Just think of the President of the European Commission Ursula von der Leyen who, without detracting from her authority, wears bright or pastel-colored suits on every occasion. Among her most recurring choices, there are scalloped blazers that highlight her femininity, albeit austere, emphasizing her image as a powerful woman at the head of one of Europe's most important institutions who has repeatedly demonstrated her ability to intervene with wise decisions, always accompanied by looks in line with her actions. Another example is Nancy Pelosi, Speaker of the US House of Representatives, who always wears brightly colored sheath dresses, and monochrome suits in bright colors, with rich brooches and precious necklaces to complement them with elegance. Again, without in any way detracting from her charisma and temperament, both of which are well known, as she demonstrated, for example, in the famous episode in which she tore up the copy of the speech just concluded by former President Donald Trump, right behind his back, supported by her candid but authoritative total white double-breasted suit. Or the former First Lady of the United States of America, Michelle Obama, who became an icon courted and dressed by the biggest fashion brands, while remaining particularly influential. The support she showed for Joe Biden, wearing a plum-colored suit by Sergio Hudson - purple is a symbol of unity on this occasion - during the new American President's inauguration speech, certainly did not go unnoticed, as did Mrs. Obama's support for several up-and-coming Black designers. These examples have the simple purpose of corroborating the thesis that affirms the importance of identity, which in any circumstance is reaffirmed by the clothing one chooses and does not shy away from expressing clear stances, often in the place of those who wear those clothes. Can Queen Elizabeth wearing a blue cap with a circle of yellow flowers on the front, exactly in the days of Brexit, further clarify the concept? 

Fashion history also comes in support of this discourse. How can one not refer to the Power Dressing forcefully introduced by Armani in the 1980s with the desire to dress women as equals to men - mind you, not as men - to counter the ridiculous and outdated idea that the only role they could aspire to was that of secretary and certainly not CEO. King George's almost interchangeable suits have for decades sent a message of interchangeability, precisely, of male and female figures as well, without in any way relegating the latter to unimportant positions.
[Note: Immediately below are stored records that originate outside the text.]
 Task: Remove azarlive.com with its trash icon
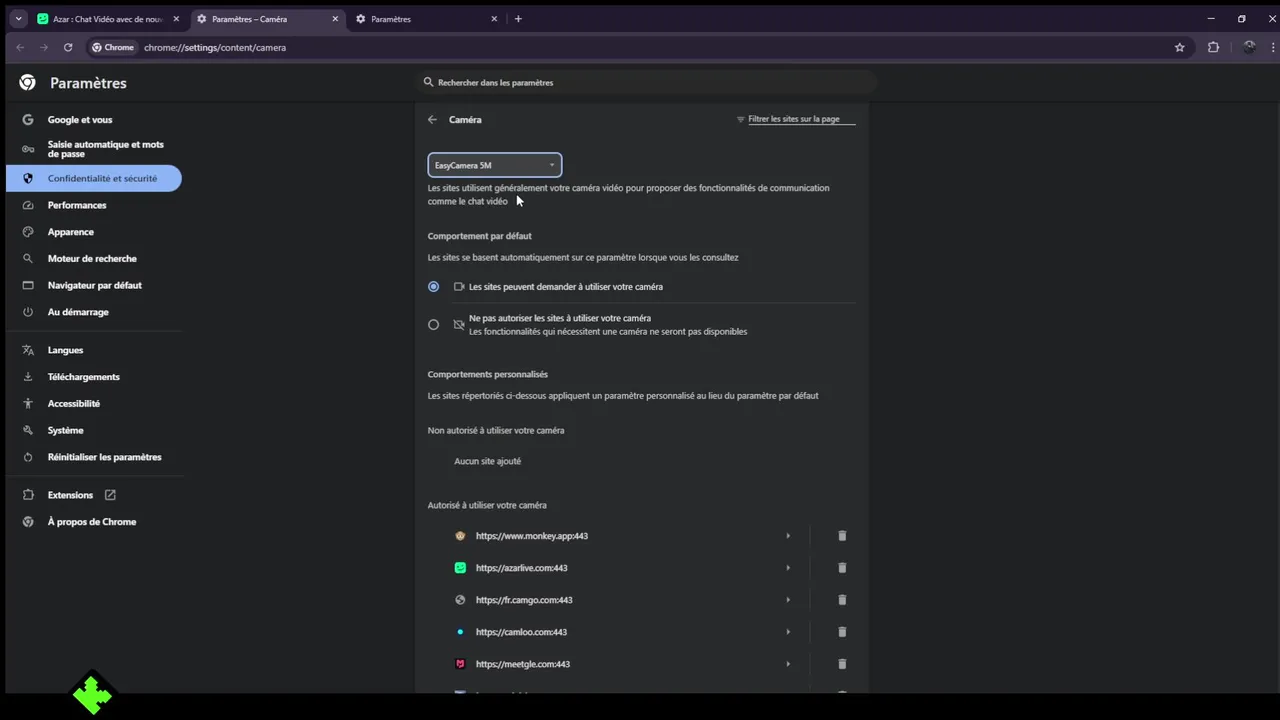(x=842, y=568)

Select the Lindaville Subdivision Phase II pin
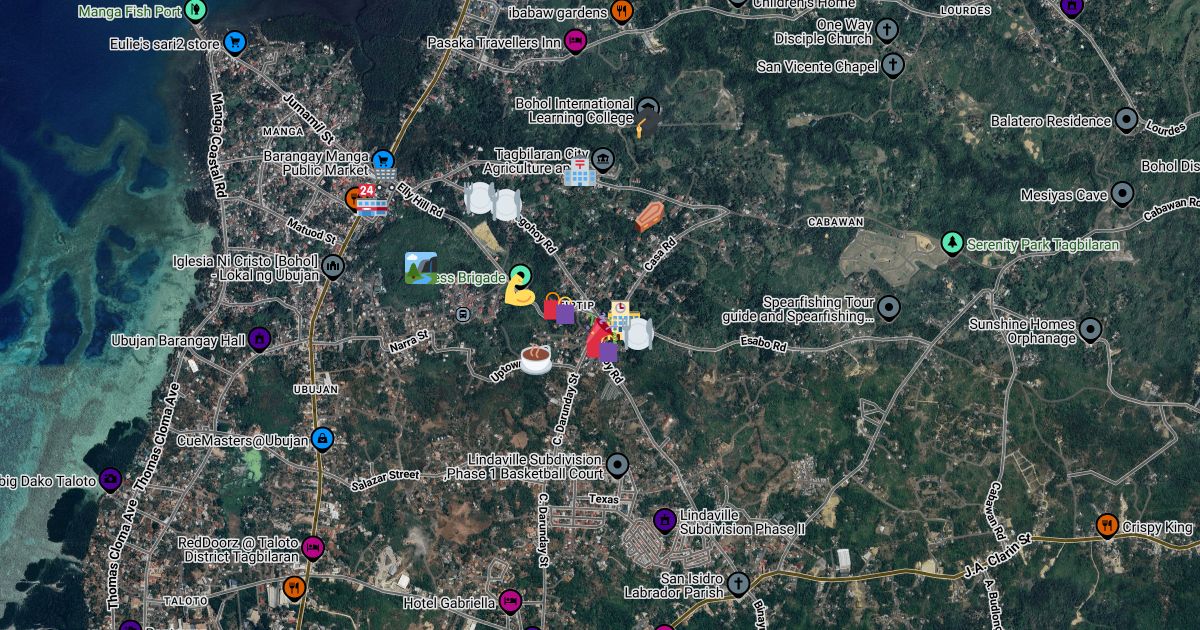coord(664,520)
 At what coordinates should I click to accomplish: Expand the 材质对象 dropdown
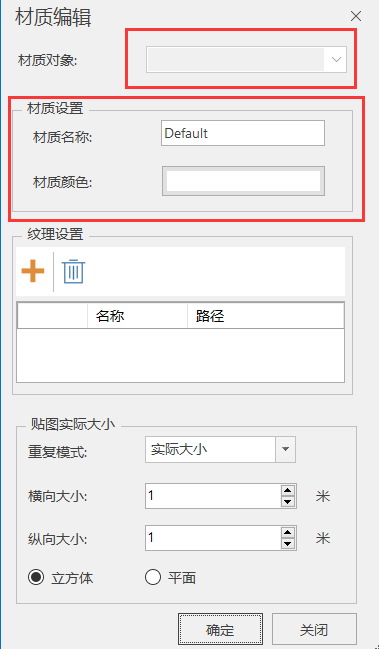336,60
Flanked by a rigorous Jil Sander who sculpted in his purest essentiality the perfect geometries in which to dress his women, proud, powerful, and above all authentic. Not to mention, on the opposite side, the superheroines celebrated by Thierry Mugler, such as the sensual fembots of the unforgettable Haute Couture Autumn/Winter 1995-96 Cirque d'Hiver or the ruthless insect-women of the Les Insectes Haute Couture Spring/Summer 1997 collection; or the surrealist and ironic, but always intellectual suits of Elsa Schiaparelli who made them between the 1930s and 1940s, collaborating with the likes of Alberto Giacometti and Salvador Dalí. These are all historical examples, which can be found by equal communicative force also in contemporary fashion proposals that, without weakening the expression of the power of those who wear them, enhance their personality and identity. Because, after all, without these two components how can one make a difference?